I would like to expand a little on Point 1, the creation of DSA keys.
I normally have logcheck process my logs, and it does so hourly via cron as the logcheck user.
The logcheck user is a virtual user, it exists solely to own some files, and to be a user to process logs. In the /etc/passwd file, it shows that the login shell that logcheck gets is /bin/false. The postgres user is one which can get a shell, but can never login (no passwords are accepted). To do work as the postgres user, the root user needs to 'su' to the postgres user. This same process doesn't work with the logcheck user, as the login shell is /bin/false.

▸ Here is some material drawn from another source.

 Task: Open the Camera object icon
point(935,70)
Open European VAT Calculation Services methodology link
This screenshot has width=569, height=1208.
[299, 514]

While there are other ways to accomplish key generation, what I did was run the 'chsh' program to give logcheck a real shell. The root user could then 'su' to the logcheck user. The home directory for logcheck is defined to be /var/lib/logcheck, which is fine for what needs to be done. As noted in the original posting, you run the ssh-keygen program for DSA keys (-t dsa). Don't use a passphrase (just hit return, twice I believe). All dsa keys are the same size, so you don't get asked anything about that. As mentioned above, copy this newly created dsa pub key to the OpenWRT device, and then append that file to the authorized_keys file for dropbear. Stop being the logcheck user by exiting the shell logcheck is running (exit should work, a single Control-D is end-of-file, which is what I normally do). Finally, run 'chsh' again (as the root user now), to change the login shell for logcheck back to /bin/false.
This should allow cron processes run by the logcheck user to login to OpenWRT using public key authentication using SSH2.